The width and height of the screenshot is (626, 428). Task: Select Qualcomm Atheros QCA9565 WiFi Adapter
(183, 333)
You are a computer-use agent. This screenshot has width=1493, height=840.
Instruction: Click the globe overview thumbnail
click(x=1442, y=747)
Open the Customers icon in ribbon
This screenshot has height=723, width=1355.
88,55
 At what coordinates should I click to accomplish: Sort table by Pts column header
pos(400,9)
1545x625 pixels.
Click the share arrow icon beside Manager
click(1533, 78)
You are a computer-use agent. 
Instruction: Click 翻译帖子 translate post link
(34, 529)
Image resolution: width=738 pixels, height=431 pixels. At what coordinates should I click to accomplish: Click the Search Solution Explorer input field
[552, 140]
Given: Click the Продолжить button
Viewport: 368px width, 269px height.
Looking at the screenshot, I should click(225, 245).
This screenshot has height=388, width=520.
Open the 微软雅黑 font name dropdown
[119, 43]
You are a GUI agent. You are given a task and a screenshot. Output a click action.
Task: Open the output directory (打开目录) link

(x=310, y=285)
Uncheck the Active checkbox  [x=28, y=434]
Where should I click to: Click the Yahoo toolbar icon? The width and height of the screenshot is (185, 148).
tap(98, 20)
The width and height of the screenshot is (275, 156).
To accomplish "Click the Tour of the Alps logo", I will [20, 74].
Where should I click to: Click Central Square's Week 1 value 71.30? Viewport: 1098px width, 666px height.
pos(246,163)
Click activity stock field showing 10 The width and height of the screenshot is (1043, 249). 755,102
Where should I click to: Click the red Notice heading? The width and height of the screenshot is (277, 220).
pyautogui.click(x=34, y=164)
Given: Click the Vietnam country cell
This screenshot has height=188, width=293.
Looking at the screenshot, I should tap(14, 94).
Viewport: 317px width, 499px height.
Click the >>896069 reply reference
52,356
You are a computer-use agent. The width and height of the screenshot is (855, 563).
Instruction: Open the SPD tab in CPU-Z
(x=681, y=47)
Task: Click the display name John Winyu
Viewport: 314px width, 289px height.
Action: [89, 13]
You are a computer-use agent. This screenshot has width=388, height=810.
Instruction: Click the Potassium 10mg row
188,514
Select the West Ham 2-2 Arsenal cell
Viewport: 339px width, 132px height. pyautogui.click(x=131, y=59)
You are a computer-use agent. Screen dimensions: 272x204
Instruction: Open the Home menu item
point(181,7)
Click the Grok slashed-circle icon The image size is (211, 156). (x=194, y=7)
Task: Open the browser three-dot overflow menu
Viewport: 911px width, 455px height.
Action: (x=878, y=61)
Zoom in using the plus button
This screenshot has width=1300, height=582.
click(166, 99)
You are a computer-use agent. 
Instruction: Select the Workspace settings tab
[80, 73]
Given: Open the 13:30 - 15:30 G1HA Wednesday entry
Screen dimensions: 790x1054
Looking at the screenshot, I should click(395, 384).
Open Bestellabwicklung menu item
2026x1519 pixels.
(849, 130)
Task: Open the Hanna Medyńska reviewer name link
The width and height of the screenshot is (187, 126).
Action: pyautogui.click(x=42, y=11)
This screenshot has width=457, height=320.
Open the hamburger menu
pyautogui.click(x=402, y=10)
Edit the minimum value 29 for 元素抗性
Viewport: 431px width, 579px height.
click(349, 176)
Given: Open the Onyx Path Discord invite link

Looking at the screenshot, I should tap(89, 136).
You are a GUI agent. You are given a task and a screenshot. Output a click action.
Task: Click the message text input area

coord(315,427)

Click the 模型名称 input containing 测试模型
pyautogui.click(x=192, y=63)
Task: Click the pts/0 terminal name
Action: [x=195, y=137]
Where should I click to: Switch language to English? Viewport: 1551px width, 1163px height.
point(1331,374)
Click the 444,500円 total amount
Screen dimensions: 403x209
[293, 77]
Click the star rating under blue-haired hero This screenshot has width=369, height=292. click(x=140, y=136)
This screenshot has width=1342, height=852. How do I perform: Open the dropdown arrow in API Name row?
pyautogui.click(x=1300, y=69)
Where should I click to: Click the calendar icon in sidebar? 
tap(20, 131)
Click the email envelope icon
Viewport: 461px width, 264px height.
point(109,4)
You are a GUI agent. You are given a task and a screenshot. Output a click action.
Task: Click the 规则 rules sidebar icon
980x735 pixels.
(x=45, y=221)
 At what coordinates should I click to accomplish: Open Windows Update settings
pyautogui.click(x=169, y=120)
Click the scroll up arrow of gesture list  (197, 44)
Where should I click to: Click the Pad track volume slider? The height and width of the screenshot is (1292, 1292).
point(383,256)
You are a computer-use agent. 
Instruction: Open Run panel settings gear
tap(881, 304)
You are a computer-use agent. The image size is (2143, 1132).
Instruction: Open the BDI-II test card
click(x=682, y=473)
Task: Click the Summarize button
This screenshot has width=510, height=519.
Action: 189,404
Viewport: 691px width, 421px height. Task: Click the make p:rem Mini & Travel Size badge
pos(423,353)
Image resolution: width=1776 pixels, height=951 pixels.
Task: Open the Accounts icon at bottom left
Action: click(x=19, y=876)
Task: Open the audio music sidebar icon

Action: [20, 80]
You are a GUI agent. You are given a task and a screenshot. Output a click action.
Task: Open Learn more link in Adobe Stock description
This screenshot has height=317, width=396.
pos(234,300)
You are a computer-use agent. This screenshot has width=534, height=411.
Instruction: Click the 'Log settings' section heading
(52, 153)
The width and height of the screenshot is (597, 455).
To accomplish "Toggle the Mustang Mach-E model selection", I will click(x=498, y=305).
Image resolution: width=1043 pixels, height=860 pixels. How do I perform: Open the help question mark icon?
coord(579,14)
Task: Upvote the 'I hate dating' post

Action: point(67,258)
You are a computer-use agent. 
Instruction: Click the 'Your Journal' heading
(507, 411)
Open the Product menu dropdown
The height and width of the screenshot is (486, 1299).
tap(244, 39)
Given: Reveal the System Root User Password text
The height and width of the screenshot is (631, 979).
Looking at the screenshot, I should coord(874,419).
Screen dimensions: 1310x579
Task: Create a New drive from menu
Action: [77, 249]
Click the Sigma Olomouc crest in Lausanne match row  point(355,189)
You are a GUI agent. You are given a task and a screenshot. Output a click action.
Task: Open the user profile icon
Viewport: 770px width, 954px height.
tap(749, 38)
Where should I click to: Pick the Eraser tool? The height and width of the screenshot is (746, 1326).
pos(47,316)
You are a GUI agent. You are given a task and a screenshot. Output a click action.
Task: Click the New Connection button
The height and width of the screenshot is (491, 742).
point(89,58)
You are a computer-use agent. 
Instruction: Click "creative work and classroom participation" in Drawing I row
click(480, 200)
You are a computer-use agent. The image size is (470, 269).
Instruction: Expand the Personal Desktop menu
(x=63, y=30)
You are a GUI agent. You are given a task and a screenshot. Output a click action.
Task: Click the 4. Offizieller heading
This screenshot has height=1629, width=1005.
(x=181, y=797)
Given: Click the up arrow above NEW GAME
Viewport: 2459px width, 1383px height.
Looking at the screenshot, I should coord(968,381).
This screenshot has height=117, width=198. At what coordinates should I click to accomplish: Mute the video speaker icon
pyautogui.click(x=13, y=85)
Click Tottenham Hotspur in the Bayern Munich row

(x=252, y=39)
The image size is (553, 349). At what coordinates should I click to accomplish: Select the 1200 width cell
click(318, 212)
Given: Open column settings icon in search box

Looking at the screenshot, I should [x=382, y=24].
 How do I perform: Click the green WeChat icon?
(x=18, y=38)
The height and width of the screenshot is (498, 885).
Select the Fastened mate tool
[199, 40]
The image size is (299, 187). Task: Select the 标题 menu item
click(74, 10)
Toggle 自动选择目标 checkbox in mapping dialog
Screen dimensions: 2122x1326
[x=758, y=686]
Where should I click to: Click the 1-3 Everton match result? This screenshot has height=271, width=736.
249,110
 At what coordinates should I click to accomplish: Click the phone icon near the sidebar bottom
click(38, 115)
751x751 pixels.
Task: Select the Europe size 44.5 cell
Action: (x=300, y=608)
----
## Pedido escrito
Reescreva as entradas, começando pela linha que contém "Given: Click the Продолжить button" e parando após a linha que contém "(x=681, y=47)", e substitua "Viewport" por "Display" sem alterar mais nada.

## Resultado do exercício
Given: Click the Продолжить button
Display: 368px width, 269px height.
Looking at the screenshot, I should click(225, 245).
This screenshot has height=388, width=520.
Open the 微软雅黑 font name dropdown
[119, 43]
You are a GUI agent. You are given a task and a screenshot. Output a click action.
Task: Open the output directory (打开目录) link

(x=310, y=285)
Uncheck the Active checkbox  [x=28, y=434]
Where should I click to: Click the Yahoo toolbar icon? The width and height of the screenshot is (185, 148).
tap(98, 20)
The width and height of the screenshot is (275, 156).
To accomplish "Click the Tour of the Alps logo", I will [20, 74].
Where should I click to: Click Central Square's Week 1 value 71.30? Display: 1098px width, 666px height.
pos(246,163)
Click activity stock field showing 10 The width and height of the screenshot is (1043, 249). 755,102
Where should I click to: Click the red Notice heading? The width and height of the screenshot is (277, 220).
pyautogui.click(x=34, y=164)
Given: Click the Vietnam country cell
This screenshot has height=188, width=293.
Looking at the screenshot, I should tap(14, 94).
Display: 317px width, 499px height.
Click the >>896069 reply reference
52,356
You are a computer-use agent. The width and height of the screenshot is (855, 563).
Instruction: Open the SPD tab in CPU-Z
(x=681, y=47)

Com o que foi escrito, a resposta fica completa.